[Source records]

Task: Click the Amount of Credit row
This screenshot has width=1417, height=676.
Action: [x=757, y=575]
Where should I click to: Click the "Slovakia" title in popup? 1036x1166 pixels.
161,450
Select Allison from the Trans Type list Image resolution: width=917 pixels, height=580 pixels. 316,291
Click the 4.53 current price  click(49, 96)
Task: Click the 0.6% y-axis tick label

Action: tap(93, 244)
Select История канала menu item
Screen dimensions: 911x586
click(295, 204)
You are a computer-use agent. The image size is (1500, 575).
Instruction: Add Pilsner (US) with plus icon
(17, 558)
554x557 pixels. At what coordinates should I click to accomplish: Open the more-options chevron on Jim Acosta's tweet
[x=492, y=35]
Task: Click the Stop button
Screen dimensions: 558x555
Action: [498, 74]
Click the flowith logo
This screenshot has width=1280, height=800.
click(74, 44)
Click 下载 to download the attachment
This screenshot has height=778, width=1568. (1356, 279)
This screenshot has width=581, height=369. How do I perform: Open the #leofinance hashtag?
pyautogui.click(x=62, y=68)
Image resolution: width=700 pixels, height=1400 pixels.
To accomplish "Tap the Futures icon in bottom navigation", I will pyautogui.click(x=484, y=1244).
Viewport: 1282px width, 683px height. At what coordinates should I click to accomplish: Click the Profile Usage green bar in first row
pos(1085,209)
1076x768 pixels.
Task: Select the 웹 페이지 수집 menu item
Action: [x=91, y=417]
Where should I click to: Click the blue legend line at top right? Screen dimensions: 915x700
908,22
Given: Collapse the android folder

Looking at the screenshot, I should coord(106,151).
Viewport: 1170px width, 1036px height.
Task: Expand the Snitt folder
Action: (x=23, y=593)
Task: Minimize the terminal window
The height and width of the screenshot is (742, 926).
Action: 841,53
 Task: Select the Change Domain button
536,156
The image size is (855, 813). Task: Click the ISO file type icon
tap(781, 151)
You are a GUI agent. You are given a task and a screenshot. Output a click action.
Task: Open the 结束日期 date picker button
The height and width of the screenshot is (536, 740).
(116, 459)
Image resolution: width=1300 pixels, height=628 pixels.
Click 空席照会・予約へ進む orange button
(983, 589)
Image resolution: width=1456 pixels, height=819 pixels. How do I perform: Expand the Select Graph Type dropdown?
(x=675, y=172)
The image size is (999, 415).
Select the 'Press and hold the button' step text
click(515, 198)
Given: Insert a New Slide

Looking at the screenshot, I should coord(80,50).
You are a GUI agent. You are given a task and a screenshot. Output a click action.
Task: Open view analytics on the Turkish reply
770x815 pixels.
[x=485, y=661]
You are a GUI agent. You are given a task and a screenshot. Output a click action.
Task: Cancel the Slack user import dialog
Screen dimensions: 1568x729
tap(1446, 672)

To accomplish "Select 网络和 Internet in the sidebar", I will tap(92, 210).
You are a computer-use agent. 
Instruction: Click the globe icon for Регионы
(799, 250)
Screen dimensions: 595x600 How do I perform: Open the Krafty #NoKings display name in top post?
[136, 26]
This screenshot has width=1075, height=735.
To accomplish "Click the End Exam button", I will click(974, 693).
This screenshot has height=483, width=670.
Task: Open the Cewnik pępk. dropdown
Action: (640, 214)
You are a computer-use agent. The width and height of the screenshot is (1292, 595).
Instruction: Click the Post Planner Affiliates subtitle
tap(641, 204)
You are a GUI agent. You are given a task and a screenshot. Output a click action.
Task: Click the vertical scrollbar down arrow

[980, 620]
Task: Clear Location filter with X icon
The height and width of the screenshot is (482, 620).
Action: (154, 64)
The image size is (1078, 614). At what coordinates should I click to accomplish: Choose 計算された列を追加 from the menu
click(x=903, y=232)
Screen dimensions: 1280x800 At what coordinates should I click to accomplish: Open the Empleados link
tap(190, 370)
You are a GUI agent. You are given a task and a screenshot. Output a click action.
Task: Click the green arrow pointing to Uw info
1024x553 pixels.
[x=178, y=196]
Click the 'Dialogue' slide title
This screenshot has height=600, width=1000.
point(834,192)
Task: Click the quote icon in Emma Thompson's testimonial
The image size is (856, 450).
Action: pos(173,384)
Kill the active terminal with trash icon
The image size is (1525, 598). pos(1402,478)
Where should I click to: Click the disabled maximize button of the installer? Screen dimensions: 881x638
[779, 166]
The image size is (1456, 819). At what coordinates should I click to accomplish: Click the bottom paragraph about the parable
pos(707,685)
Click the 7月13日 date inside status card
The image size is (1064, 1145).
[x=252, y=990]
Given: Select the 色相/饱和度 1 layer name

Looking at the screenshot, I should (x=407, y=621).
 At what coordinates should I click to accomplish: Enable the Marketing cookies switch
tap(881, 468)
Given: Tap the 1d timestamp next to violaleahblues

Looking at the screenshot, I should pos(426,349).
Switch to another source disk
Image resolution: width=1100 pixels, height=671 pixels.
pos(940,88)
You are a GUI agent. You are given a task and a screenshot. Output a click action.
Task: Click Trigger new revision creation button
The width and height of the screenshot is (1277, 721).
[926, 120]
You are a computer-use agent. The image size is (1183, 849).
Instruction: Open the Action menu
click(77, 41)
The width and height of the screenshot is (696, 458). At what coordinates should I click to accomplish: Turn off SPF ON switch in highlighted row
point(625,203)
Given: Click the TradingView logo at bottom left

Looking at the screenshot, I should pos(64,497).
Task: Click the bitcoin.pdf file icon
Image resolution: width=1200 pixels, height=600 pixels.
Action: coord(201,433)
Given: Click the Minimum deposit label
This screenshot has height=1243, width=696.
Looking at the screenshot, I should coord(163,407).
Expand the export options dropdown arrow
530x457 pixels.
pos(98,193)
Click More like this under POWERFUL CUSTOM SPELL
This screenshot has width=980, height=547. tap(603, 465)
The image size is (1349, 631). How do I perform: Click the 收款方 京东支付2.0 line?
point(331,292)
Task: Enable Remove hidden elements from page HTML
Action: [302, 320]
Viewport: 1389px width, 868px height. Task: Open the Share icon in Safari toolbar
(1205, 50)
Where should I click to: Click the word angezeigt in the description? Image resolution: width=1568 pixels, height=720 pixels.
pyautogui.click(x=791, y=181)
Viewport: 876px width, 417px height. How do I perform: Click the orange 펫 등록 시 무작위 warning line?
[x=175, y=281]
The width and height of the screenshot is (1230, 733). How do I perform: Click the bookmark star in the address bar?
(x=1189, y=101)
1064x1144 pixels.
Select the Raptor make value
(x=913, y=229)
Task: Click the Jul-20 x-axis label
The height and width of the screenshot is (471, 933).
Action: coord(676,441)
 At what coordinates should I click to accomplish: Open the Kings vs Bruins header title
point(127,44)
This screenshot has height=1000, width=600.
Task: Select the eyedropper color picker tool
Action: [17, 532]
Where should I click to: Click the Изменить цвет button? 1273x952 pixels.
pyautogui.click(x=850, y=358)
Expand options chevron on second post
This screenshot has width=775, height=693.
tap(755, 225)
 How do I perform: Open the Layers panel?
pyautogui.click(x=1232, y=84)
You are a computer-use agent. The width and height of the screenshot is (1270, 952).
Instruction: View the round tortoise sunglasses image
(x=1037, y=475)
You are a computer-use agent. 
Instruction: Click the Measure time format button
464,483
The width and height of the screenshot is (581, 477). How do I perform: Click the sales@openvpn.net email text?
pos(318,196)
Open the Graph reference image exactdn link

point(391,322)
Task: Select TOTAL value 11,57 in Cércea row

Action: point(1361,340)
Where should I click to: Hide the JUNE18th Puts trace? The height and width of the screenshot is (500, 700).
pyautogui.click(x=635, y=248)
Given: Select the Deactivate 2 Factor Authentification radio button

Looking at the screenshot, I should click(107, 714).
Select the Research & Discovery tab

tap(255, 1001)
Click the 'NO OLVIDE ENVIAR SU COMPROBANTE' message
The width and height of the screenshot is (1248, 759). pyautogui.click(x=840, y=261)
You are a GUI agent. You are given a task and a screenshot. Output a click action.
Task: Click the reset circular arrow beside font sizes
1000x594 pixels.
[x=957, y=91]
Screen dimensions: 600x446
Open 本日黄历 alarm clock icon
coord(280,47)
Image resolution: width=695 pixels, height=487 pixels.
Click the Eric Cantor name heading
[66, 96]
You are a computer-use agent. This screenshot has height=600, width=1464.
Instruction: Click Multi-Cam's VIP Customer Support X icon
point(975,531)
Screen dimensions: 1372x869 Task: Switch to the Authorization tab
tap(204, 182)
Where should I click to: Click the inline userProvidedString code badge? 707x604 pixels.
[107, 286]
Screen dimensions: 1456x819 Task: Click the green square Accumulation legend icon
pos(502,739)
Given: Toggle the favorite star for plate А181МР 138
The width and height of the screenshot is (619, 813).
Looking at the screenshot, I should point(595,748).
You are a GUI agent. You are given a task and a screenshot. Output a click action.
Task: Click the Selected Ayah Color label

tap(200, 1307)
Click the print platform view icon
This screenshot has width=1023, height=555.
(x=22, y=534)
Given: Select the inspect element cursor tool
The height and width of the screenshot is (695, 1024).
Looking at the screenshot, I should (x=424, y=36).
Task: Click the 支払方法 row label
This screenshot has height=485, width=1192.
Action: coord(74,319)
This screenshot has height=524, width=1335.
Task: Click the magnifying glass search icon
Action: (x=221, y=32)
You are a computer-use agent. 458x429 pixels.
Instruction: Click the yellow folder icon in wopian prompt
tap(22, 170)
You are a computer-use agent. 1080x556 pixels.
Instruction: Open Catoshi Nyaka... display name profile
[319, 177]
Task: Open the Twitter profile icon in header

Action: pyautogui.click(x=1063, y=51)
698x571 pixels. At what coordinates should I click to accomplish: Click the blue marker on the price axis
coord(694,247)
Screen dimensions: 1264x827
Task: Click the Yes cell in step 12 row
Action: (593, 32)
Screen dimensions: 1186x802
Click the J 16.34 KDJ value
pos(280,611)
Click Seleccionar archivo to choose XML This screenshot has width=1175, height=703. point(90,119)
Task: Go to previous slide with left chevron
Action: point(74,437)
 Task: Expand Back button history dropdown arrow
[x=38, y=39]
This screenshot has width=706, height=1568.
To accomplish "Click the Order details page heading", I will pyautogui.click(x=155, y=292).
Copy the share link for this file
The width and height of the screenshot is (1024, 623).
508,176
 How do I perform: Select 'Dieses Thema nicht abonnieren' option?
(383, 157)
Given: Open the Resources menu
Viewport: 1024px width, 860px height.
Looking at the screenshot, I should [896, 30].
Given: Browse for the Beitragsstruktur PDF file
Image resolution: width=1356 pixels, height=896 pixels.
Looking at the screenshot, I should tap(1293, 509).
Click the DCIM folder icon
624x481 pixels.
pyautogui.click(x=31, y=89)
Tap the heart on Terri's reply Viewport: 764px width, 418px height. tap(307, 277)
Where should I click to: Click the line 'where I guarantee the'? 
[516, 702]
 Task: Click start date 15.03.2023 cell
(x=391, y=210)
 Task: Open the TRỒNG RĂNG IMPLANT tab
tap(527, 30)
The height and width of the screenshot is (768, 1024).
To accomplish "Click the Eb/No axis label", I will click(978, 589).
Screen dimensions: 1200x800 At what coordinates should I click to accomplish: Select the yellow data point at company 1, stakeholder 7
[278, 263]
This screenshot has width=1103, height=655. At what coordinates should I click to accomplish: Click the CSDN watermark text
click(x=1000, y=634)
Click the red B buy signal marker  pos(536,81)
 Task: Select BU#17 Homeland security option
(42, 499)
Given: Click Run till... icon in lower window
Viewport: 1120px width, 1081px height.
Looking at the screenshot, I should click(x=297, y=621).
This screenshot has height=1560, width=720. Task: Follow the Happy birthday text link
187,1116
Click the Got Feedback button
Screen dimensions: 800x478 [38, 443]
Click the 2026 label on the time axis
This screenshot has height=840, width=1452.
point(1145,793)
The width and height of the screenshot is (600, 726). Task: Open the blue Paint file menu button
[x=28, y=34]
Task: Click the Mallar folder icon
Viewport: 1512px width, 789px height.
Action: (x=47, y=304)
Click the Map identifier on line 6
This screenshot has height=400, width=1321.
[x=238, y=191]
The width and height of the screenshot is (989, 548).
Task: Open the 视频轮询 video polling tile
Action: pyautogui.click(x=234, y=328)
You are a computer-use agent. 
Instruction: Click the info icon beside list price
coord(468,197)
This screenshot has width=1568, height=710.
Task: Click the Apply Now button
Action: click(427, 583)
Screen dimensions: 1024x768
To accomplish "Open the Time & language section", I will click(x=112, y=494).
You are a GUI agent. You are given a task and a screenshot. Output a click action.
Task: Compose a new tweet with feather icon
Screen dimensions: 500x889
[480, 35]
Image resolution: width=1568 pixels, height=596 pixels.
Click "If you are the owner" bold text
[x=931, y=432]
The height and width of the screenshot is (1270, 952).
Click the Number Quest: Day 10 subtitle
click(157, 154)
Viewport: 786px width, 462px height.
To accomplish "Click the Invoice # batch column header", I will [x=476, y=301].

**EXERCISE PROMPT**
Your answer should be one number, the count of lines in the records that contain the string "window".

**EXERCISE ANSWER**
2